:: Directions ::
Write out every line of the records below verbatim, omitting the pictures.
····················
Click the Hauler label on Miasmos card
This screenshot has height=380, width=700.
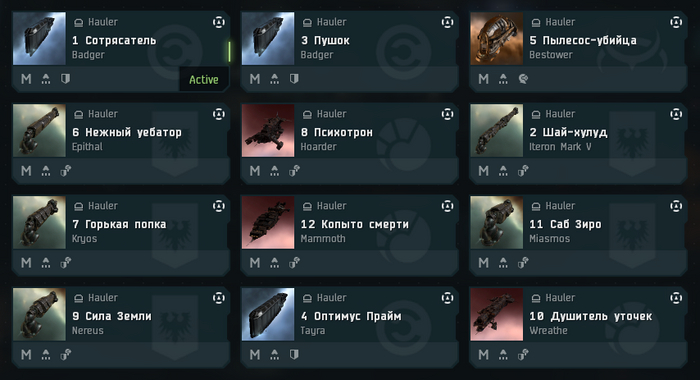(560, 206)
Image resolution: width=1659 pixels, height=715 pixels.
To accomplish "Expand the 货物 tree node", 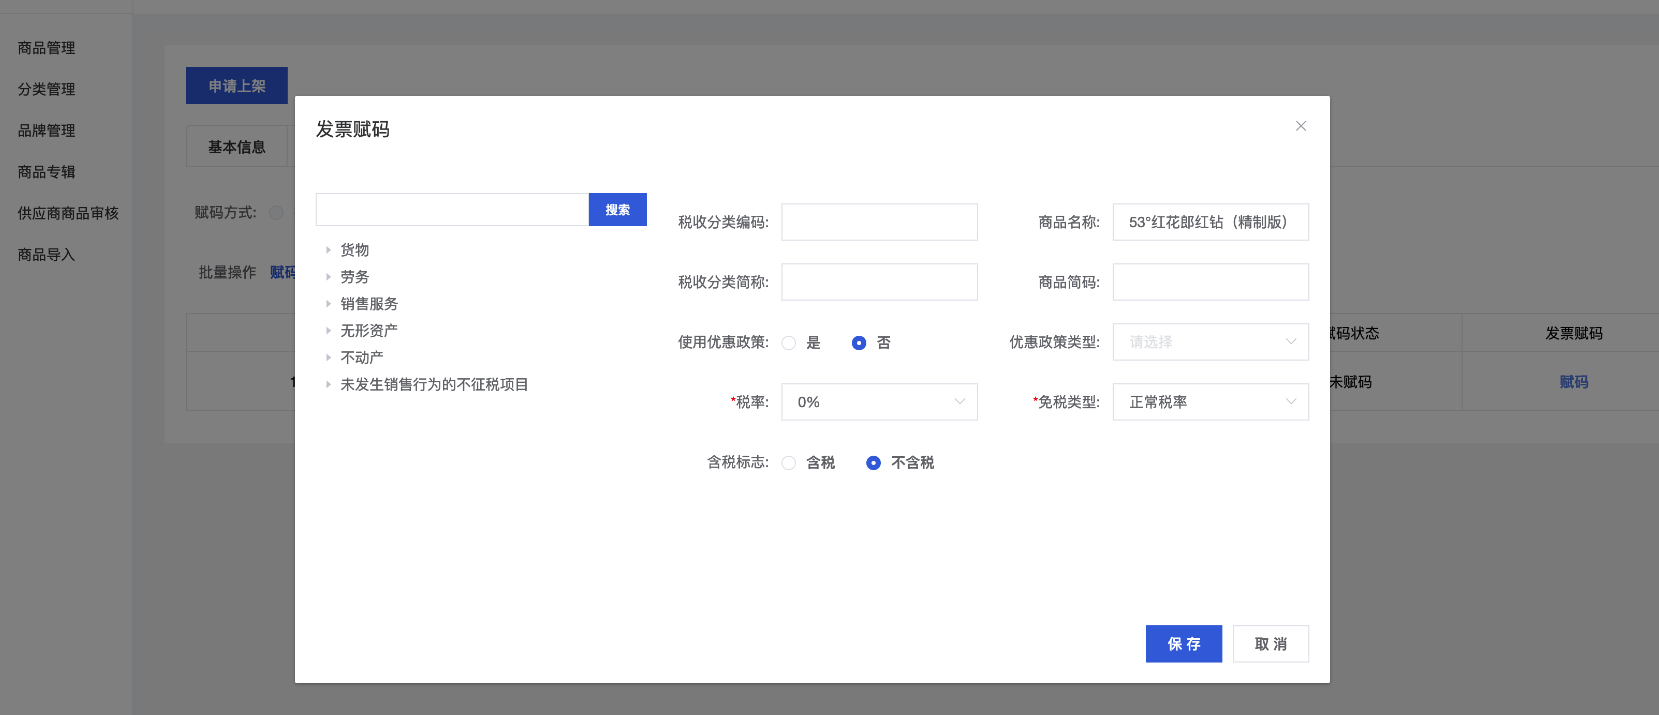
····················
:: Finished exercise ::
Click the Hauler label on Miasmos card
This screenshot has height=380, width=700.
(560, 206)
Image resolution: width=1659 pixels, height=715 pixels.
To accomplish "Expand the 货物 tree node", 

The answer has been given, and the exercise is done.